Nonetheless, Reitz says, the collapse has, of course, had repercussions across the market in South Africa and globally.

“It has further highlighted the vital importance of prioritising customer safety and security. Credible crypto exchanges undertake thorough due diligence and crypto-holders should also take steps of their own to verify that they are dealing with a credible exchange.”

Henco Vorstman, CEOof ChainEX, also says the local exchange has had no relationship or exposure to FTX or any of its affiliates or partners.

“ChainEX has not been affected by the collapse of FTX, as it does not use user funds for trading, lending or any other activities. We have seen, once again, that firms operating in the dark will be exposed sooner or later, no matter the size of the operation.

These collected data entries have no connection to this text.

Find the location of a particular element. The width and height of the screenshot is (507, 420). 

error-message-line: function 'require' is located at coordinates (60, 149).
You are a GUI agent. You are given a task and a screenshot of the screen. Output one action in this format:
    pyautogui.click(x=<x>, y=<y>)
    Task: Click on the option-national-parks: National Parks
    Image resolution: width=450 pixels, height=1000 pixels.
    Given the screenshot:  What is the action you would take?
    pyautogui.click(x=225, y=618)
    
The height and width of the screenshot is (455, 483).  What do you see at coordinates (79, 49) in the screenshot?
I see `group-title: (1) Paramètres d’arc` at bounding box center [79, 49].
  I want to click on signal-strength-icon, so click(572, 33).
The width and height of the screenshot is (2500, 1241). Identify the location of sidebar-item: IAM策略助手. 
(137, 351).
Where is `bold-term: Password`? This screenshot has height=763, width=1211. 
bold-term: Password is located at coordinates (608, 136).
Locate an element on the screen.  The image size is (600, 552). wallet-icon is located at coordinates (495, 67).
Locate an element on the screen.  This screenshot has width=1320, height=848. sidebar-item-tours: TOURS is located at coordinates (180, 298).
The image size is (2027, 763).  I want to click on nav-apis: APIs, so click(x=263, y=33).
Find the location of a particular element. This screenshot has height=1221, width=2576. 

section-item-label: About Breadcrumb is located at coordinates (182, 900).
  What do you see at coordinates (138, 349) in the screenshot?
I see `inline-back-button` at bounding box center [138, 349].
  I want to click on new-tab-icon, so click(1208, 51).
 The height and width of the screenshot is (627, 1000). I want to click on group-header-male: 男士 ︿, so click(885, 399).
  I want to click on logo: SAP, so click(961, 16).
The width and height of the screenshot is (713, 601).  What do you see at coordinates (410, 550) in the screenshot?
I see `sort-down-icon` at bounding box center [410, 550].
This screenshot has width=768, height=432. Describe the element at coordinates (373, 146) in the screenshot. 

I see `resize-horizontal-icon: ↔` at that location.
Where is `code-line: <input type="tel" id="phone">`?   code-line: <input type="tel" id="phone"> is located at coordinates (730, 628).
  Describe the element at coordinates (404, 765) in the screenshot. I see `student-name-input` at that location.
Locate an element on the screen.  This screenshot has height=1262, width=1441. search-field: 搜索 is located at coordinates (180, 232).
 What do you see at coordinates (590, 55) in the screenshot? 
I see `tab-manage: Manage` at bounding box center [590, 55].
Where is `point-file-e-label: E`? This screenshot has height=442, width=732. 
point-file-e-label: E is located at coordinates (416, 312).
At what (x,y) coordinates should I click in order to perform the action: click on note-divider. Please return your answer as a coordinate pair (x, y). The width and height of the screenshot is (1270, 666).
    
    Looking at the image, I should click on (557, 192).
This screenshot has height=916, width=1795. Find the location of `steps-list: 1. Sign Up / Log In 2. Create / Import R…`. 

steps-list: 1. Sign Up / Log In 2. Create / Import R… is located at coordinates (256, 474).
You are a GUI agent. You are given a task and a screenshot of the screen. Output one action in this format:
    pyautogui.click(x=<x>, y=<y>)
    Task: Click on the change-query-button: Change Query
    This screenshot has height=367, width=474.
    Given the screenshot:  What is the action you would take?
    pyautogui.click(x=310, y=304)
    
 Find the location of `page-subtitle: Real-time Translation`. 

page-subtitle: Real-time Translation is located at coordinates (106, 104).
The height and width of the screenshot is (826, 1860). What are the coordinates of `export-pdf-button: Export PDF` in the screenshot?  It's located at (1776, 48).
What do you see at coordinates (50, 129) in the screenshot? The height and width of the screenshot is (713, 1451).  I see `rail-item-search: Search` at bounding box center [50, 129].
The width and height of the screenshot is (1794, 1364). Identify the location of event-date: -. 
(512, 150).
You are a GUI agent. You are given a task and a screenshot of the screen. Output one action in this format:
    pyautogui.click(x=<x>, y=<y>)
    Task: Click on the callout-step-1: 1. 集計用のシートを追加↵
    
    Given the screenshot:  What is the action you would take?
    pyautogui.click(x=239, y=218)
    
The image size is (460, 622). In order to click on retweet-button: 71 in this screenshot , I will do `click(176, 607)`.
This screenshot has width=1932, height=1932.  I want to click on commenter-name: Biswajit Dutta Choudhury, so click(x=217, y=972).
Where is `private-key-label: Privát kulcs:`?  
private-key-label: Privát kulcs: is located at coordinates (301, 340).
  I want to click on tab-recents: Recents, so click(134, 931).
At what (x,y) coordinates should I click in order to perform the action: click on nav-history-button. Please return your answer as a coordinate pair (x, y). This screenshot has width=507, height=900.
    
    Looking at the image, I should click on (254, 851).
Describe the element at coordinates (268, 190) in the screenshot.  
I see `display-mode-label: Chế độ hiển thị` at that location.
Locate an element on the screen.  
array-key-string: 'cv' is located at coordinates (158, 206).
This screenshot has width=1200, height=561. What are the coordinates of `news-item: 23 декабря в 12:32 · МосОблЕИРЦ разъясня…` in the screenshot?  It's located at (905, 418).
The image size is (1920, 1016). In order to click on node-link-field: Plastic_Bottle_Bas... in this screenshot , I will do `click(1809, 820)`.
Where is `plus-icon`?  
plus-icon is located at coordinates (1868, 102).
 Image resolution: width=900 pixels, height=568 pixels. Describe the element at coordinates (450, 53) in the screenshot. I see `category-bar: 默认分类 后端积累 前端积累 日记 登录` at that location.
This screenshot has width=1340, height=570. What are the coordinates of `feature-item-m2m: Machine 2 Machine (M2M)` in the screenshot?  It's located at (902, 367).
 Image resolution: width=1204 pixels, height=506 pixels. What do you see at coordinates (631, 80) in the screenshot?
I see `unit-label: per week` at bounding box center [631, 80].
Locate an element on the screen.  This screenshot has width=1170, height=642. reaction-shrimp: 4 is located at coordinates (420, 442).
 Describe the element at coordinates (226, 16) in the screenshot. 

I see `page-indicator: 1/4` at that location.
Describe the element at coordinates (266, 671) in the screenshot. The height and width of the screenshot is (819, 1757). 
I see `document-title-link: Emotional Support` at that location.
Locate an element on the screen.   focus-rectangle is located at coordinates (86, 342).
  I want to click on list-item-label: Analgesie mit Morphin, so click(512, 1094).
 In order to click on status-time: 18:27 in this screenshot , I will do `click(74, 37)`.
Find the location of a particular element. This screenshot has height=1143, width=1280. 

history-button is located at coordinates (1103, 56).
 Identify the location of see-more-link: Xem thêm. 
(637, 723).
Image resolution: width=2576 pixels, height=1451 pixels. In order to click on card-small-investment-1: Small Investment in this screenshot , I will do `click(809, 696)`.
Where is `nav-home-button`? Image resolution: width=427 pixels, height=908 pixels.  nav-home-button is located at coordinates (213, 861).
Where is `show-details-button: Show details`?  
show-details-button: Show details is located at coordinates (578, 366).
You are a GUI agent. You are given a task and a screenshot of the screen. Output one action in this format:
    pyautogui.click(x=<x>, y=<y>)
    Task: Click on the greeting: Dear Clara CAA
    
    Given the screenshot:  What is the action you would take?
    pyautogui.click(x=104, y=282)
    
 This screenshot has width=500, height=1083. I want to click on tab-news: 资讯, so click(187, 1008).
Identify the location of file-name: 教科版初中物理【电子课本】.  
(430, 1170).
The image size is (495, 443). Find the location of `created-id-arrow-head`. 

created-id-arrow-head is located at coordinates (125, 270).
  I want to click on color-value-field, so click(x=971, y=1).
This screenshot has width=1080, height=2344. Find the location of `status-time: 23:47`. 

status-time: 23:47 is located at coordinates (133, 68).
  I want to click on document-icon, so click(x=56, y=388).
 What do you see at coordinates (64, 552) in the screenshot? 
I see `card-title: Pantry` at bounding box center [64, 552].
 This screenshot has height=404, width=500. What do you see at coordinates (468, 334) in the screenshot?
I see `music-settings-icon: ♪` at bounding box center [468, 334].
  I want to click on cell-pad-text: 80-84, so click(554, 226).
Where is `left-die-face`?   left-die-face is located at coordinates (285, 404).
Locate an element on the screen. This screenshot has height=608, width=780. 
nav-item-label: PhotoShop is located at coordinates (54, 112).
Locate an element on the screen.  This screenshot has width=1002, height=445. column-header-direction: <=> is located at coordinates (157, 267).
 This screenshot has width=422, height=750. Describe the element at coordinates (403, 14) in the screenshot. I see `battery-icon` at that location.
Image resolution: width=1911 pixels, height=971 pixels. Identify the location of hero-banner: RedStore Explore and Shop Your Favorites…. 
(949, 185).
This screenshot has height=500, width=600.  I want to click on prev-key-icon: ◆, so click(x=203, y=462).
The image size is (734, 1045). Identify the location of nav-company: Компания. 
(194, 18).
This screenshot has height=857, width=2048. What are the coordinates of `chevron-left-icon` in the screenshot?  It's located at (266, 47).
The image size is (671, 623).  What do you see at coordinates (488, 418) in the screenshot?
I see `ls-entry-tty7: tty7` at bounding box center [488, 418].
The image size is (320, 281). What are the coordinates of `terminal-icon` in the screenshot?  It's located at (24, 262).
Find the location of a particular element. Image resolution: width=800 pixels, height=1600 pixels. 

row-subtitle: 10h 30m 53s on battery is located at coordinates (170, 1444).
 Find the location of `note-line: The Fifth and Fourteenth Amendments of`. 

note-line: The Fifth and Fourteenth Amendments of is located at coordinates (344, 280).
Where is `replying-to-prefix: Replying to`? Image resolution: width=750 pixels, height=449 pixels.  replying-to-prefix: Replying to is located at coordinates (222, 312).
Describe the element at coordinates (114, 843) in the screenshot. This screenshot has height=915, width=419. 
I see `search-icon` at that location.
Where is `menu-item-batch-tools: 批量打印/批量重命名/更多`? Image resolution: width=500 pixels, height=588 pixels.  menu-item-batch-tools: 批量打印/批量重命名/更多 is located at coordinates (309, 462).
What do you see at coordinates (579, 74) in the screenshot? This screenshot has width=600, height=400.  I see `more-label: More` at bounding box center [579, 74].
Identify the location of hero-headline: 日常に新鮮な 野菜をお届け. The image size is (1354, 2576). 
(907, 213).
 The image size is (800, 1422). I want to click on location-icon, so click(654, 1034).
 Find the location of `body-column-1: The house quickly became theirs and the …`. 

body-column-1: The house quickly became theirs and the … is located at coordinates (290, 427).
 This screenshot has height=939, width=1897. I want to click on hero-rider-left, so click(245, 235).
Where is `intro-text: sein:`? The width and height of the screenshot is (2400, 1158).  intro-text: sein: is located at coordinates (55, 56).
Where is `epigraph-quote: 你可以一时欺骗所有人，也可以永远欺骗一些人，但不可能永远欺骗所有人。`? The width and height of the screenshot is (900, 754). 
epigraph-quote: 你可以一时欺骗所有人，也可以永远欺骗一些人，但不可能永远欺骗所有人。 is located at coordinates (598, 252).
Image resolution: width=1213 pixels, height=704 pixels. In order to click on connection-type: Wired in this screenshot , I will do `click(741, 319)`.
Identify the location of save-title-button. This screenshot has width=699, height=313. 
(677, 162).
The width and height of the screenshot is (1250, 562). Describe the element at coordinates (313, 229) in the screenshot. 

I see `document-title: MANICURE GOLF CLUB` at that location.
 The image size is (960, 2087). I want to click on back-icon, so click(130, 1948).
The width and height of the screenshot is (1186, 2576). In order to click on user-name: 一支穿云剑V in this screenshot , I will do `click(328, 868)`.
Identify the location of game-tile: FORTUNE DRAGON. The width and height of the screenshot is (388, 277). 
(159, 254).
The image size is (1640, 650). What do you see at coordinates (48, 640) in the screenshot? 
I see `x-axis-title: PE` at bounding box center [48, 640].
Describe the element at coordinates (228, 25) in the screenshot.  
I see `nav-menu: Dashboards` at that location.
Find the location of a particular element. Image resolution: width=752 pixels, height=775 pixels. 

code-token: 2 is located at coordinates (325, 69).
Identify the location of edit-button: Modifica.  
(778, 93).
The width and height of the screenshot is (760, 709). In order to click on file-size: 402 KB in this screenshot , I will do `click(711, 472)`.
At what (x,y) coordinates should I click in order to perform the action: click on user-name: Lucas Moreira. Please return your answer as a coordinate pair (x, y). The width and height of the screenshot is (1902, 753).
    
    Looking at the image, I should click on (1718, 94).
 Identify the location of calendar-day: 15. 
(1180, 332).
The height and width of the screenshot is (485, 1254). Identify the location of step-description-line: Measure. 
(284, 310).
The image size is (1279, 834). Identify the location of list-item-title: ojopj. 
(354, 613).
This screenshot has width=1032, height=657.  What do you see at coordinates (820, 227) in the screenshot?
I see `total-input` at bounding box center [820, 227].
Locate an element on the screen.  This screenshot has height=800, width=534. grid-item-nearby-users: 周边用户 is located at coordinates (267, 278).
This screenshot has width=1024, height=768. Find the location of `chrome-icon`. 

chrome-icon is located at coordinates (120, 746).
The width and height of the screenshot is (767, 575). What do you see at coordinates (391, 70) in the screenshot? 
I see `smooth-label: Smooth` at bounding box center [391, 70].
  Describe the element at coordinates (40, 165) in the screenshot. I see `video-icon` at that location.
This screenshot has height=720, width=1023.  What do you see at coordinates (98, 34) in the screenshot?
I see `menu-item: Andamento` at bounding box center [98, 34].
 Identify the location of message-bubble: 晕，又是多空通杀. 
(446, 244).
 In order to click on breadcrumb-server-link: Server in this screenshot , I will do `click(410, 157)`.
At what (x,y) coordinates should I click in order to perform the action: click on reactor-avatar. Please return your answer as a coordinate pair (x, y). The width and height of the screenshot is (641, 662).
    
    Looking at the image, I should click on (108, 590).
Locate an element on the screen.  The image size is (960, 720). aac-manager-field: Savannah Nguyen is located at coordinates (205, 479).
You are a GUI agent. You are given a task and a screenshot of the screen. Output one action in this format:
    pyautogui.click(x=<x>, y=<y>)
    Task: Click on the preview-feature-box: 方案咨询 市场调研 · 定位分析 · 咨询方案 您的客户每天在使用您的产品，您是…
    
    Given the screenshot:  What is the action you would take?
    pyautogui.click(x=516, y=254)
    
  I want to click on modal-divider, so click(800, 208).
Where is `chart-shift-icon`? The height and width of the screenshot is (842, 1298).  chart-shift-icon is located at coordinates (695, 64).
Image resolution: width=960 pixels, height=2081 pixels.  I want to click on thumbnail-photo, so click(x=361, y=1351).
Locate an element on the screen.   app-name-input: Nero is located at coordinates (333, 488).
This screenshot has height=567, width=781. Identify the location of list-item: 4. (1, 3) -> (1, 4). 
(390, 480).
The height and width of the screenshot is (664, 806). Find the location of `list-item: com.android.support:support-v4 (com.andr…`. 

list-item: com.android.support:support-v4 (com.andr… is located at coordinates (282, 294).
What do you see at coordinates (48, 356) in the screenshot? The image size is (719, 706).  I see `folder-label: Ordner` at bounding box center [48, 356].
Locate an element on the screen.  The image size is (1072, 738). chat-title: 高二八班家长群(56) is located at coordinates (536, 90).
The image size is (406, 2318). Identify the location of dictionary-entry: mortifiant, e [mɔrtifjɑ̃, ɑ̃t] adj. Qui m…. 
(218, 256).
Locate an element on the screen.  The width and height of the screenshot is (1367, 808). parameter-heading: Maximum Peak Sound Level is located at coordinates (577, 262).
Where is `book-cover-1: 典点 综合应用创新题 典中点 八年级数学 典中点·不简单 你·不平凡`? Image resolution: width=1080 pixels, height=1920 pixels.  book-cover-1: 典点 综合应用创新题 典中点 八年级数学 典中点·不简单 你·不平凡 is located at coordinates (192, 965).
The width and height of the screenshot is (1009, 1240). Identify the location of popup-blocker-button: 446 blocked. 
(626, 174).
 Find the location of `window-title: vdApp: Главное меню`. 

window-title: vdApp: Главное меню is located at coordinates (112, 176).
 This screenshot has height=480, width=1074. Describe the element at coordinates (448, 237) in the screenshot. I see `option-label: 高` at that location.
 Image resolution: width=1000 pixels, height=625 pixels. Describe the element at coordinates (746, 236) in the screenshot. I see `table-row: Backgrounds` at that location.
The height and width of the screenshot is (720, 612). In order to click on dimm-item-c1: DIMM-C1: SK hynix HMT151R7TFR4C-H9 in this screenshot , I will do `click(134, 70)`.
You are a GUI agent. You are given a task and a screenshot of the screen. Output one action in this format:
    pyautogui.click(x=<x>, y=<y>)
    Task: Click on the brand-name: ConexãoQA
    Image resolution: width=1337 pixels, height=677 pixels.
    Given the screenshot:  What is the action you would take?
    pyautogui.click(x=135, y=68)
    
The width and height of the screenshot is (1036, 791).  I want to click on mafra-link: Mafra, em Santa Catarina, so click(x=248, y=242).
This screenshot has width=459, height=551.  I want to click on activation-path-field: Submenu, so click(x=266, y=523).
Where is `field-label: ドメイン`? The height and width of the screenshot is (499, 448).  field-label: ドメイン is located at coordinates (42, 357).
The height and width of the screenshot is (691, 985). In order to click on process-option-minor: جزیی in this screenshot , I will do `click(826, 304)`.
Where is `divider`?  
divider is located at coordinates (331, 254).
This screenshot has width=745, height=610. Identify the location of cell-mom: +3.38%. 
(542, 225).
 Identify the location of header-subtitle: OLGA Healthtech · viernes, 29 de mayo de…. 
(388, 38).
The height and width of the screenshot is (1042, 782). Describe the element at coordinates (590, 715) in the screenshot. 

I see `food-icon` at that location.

“We have also realised that regulation is desperately needed in the centralised space; the crypto industry will be better off for it, especially for clients that are not crypto experts who have no interest in self-custody or cold storage. These clients rely on centralised exchanges and they should be able to without fear of a collapse such as this one,” says Vorstman.

Similarly, Leon Kowalski, CEO of Cape Crypto, says the platform had zero exposure to the FTX collapse.

“Unlike other exchanges, we do not re-hypothecate customer funds,” he notes.